+++ Trecho do texto +++

Ainda que o Projeto de Lei “Escola sem Partido” (ESP) tenha sido engavetado, ele preparou o terreno para o avanço do militarismo sobre a educação pública que agora acompanhamos. Num texto de 2015, afirmamos que o objetivo do ESP era “aterrorizar, desmoralizar e desmobilizar”; e concluíamos: “Mesmo que o PL não venha a ser votado e formalmente aprovado, o seu objetivo já está sendo atingido; qual seja: intimidar e coagir as posições de esquerda dentro da escola pública e evitar que professores solicitem apoio aos alunos para uma greve ou mobilização contra o governo. Ou seja, quer se prevenir e criar uma cunha entre os professores e funcionários e a comunidade escolar, dificultando qualquer movimento grevista, que só poderá ser vitorioso na defesa da educação pública se estiver unificado”[i].
         O principal objetivo do ESP era criar uma cunha entre os educadores e a comunidade escolar, transformando os primeiros em vilões, em inimigos, em “inescrupulosos doutrinadores” que usam alunos como mera “massa de manobra” (ou seja, queriam transformar os educadores naquilo que a mídia comercial e os partidos de direita são sem nenhum remorso). Evidentemente que mesmo “engavetado”, muitos vereadores e deputados da direita neofascista tentaram e continuam tentando aprovar o PL em câmaras de vereadores, Assembleias Legislativas e até mesmo no Congresso Nacional, mas até o momento não conseguiram, dada a sua flagrante inconstitucionalidade.

+++ Trecho da listagem +++

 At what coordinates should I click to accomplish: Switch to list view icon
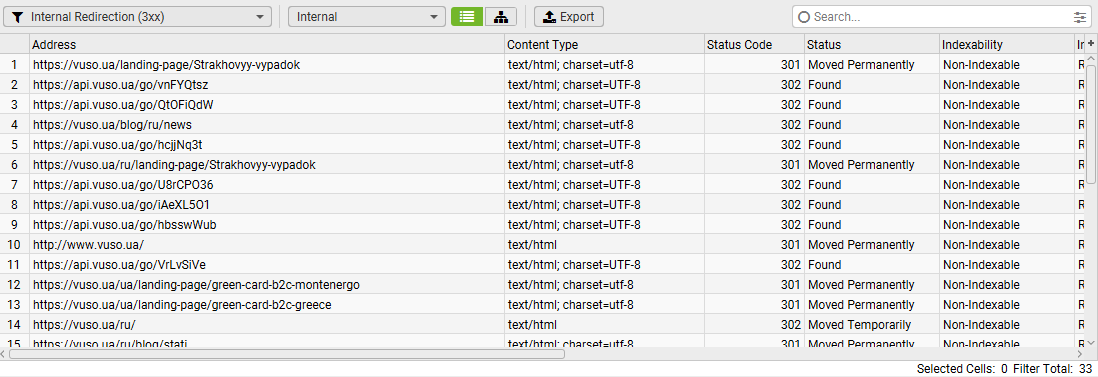[467, 17]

+++

*Conjunto de tarefas*.
**a)** Resuma em duas frases o texto sobre o projeto Escola sem Partido.
**b)** Com base no texto sobre o projeto Escola sem Partido, responda:
(i) Em que ano foi escrito o texto anterior que tratou do objetivo do ESP?
(ii) Quais três verbos resumiam, naquele texto anterior, o objetivo do ESP?
(iii) Segundo o texto, por que os parlamentares ainda não conseguiram aprovar o PL?
**c)** Prossiga o texto sobre o projeto Escola sem Partido a partir do ponto em que ele termina.

*Resultados das tarefas*.
**a)** O Projeto de Lei Escola sem Partido foi engavetado, mas preparou o terreno para o avanço do militarismo sobre a educação pública. Seu principal objetivo era criar uma cunha entre os educadores e a comunidade escolar, e parlamentares da direita neofascista seguem tentando aprová-lo, sem sucesso até o momento, dada a sua flagrante inconstitucionalidade.

**b)**
(i) Em 2015.
(ii) Aterrorizar, desmoralizar e desmobilizar.
(iii) Por causa da sua flagrante inconstitucionalidade.

**c)**
         De qualquer forma, o ESP abriu a avenida ideológica (sua verdadeira intenção), pela qual segue agora o projeto das escolas “cívico-militares”. E o governo Bolsonaro não quer militarizar apenas a educação pública. No dia 1º de outubro deste ano recebeu um grupo de mineradores de Serra Pelada que pede intervenção federal no garimpo por meio de uma “administração militar”; e prontamente prometeu enviar as Forças Armadas se tiver amparo na legislação. Ou seja, pretende garantir um projeto que libera mineração em terras indígenas, legalizando garimpos nestas regiões, levando, de quebra, à naturalização do desmatamento e à exploração irrestrita da floresta amazônica.
         Assim governará Bolsonaro pelos próximos anos: militarizando todos os setores da sociedade para melhor atender aos amos imperialistas do norte. Buscando a legitimação de tais práticas, lançará, periodicamente, fake news, falsos raciocínios baseados em dicotomias e intervenções militares para repressão popular da pobreza, que encontrarão receptividade na grande mídia comercial e em muitas mentes imediatistas.

A militarização é a destruição pedagógica da escola pública: como o governo e a grande mídia jogam com o nível de consciência da comunidade escolar?[ii]
         Tal como quando foi lançado o Projeto de Lei do ESP, o Jornal do Almoço da RBS-Rede Globo não perdeu um único minuto e já saiu divulgando o novo projeto de “escolas cívico-militares” para preparar a mentalidade da opinião pública (em especial, da comunidade escolar). Ainda mais num momento em que existe possibilidade da deflagração de um movimento grevista contra a retirada de direitos.
         Numa cobertura jornalística, como sempre, totalmente tendenciosa, o jornal da RBS trouxe um professor, um aluno e um pai que eram favoráveis às “escolas cívico-militares” (sem nenhum contrário). Querem dar suporte ideológico à concretização desse projeto a partir do nível de consciência das comunidades escolares, forjando um apoio, sem contraponto, no nível médio desta opinião pública (que, como sabemos, apoiou a eleição do atual governo federal).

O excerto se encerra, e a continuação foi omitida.